Nie najlepiej spisali się nasi wioślarze na tegorocznych mistrzostwach świata rozgrywanych w czeskich Racicach w dniach 18 do 25 września. Ostatnie lata przyzwyczaiły nas do przynajmniej kilku medalowych pozycji naszych wioślarzy na światowym czempionacie. W latach 2017 do 2019 zwykle z najważniejszej imprezy sezonu przywoziliśmy po 3 lub 4 medale.

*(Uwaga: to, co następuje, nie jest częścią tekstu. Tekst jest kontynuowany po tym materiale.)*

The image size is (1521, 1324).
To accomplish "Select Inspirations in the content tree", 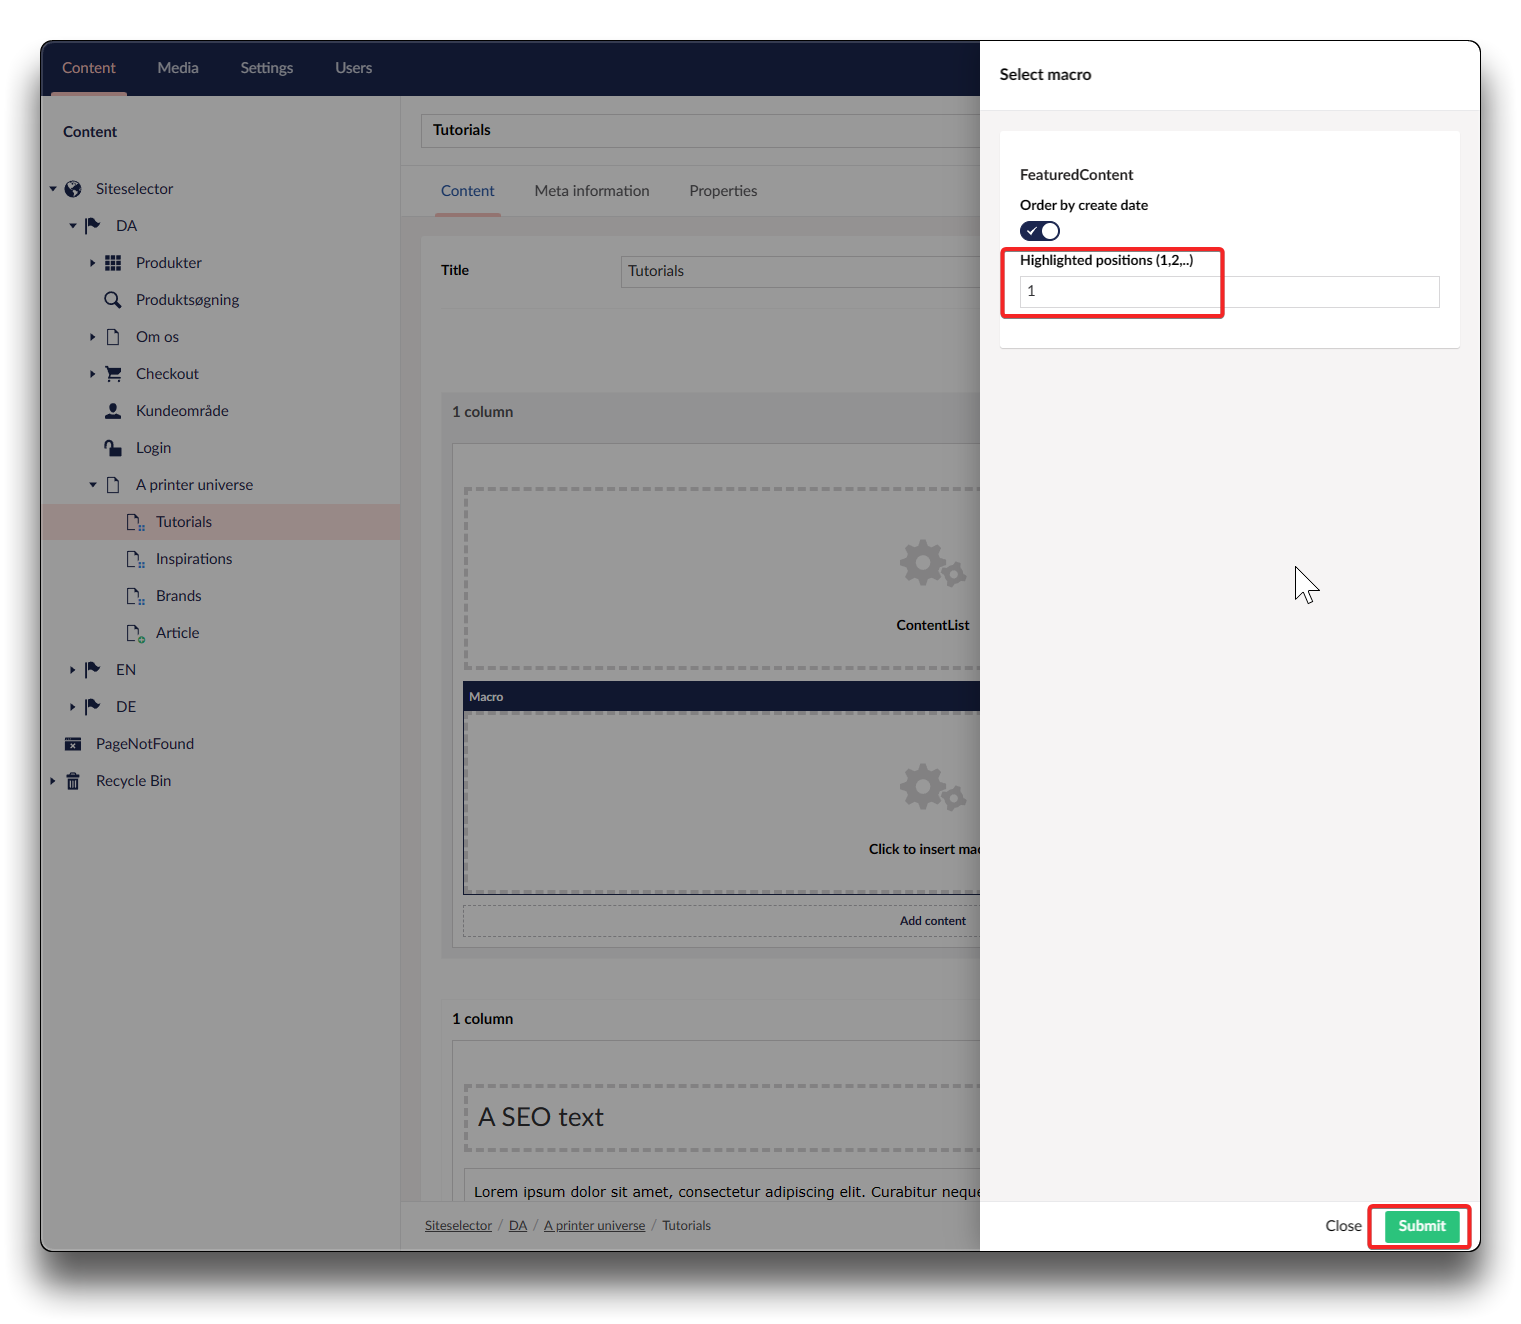I will pyautogui.click(x=194, y=559).
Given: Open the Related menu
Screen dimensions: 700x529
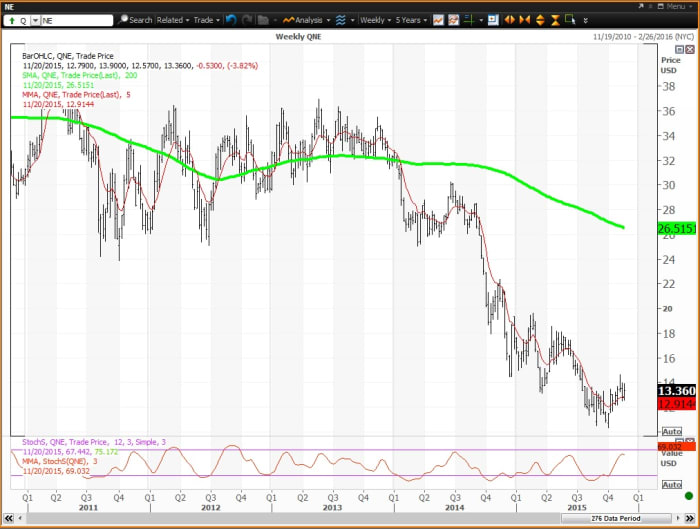Looking at the screenshot, I should pos(171,19).
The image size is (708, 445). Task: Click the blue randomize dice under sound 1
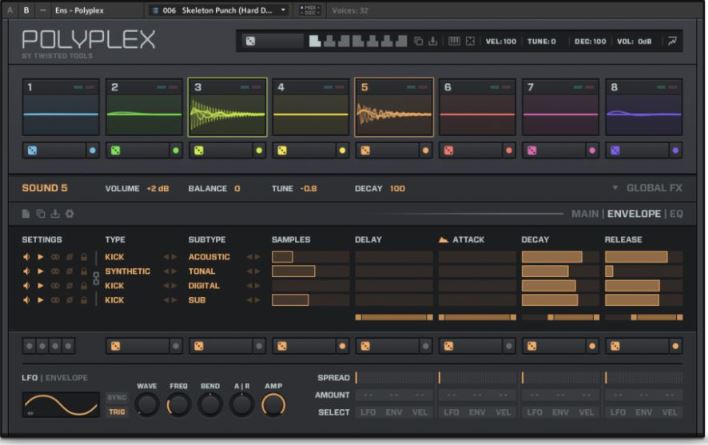pos(32,151)
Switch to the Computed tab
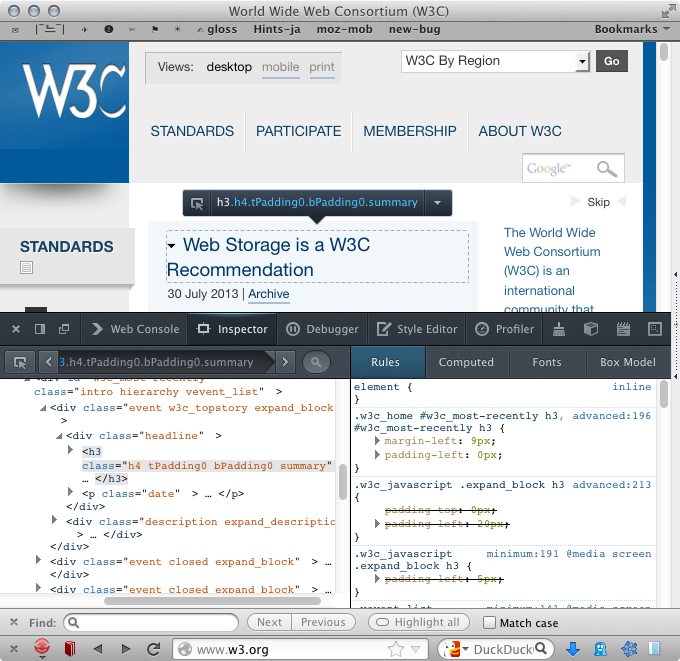This screenshot has height=661, width=680. coord(466,362)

A tym razem nie dość, że tego sukcesu nie powtórzyliśmy to udało nam się awansować do finałowych rywalizacji o medale tylko w jednej konkurencji, jeśli chodzi o kategorię pełnosprawnych, wioślarskie mistrzostwa świata rozgrywane są bowiem od 2002 roku razem z konkurencjami dla parawioślarzy, czyli zawodników i zawodniczek niepełnosprawnych.

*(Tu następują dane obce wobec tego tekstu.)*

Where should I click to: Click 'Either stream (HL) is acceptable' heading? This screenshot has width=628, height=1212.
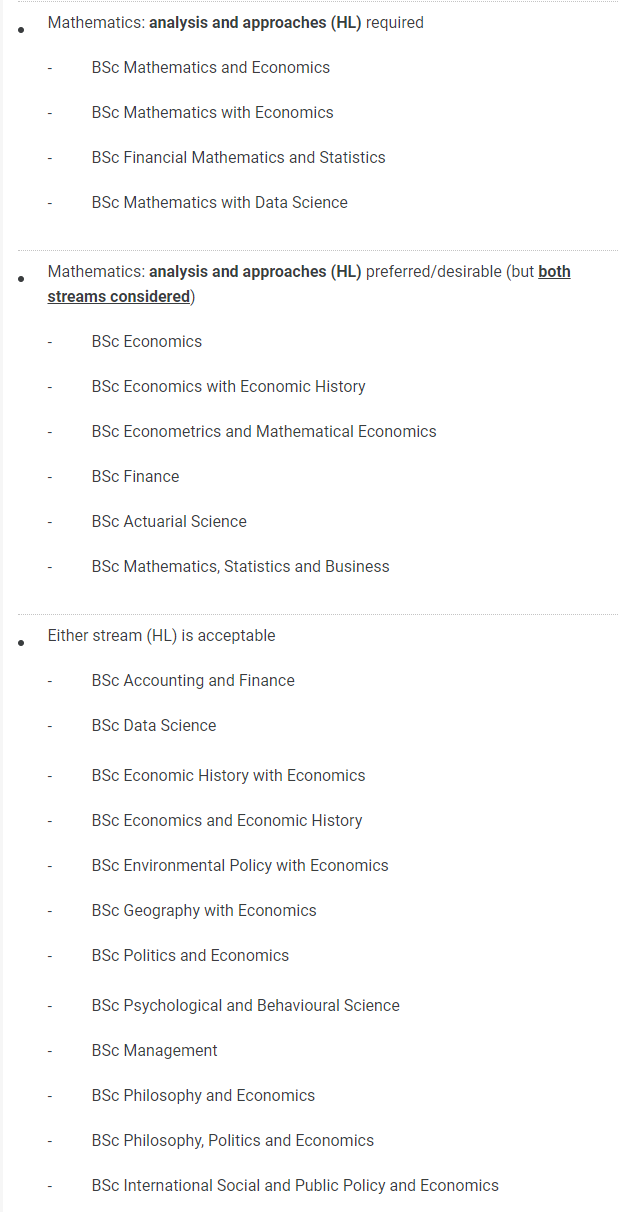coord(161,636)
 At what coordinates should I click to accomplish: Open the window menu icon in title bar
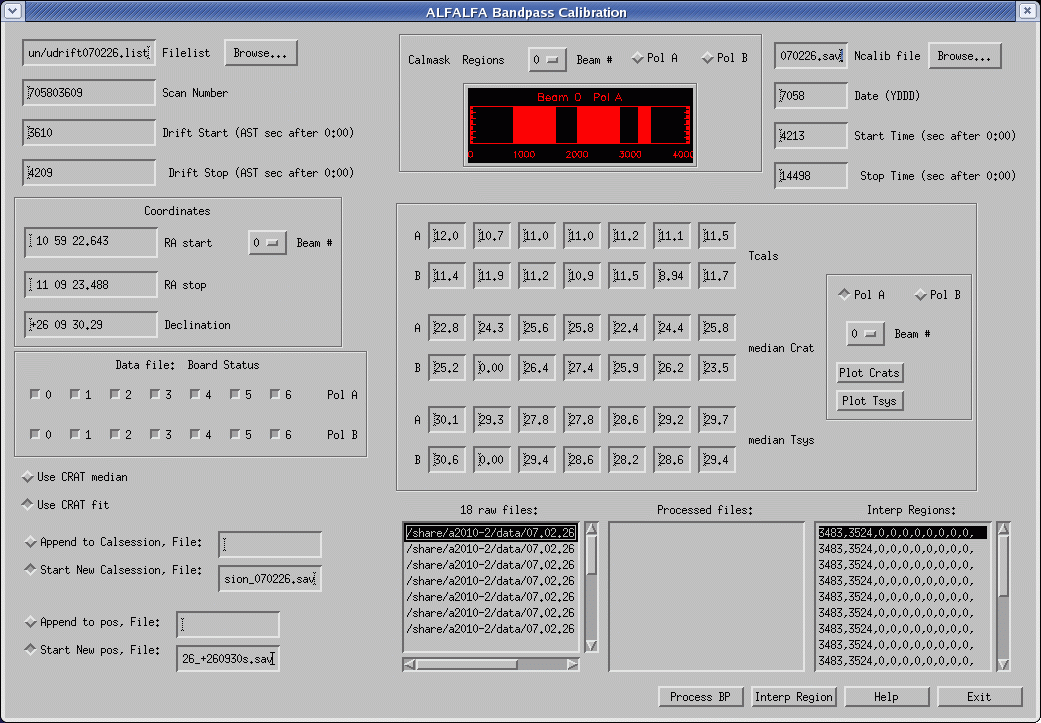13,12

W regatach w Racicach wzięło udział 12 polskich osad – dziesięć wioślarskich i dwie parawioślarskie. Tylko po jednej osadzie z obu kategorii udało nam się awansować do ścisłego 6-osobowego finału. Największy zawód doznaliśmy w konkurencji czwórek podwójnych kobiet, w której na ostatnich Igrzyskach olimpijskich zdobyliśmy srebrny medal. Co prawda nasza osada już nie startowała w identycznym składzie jak w 2020 roku w Tokio, jednak mimo to liczyliśmy na coś więcej. Katarzyna Boruch, Joanna Dittmann, Marta Wieliczko i Katarzyna Zillmann zajęły dopiero 5 miejsce w finale B, czyli ostatecznie zostały 11 osadą mistrzostw.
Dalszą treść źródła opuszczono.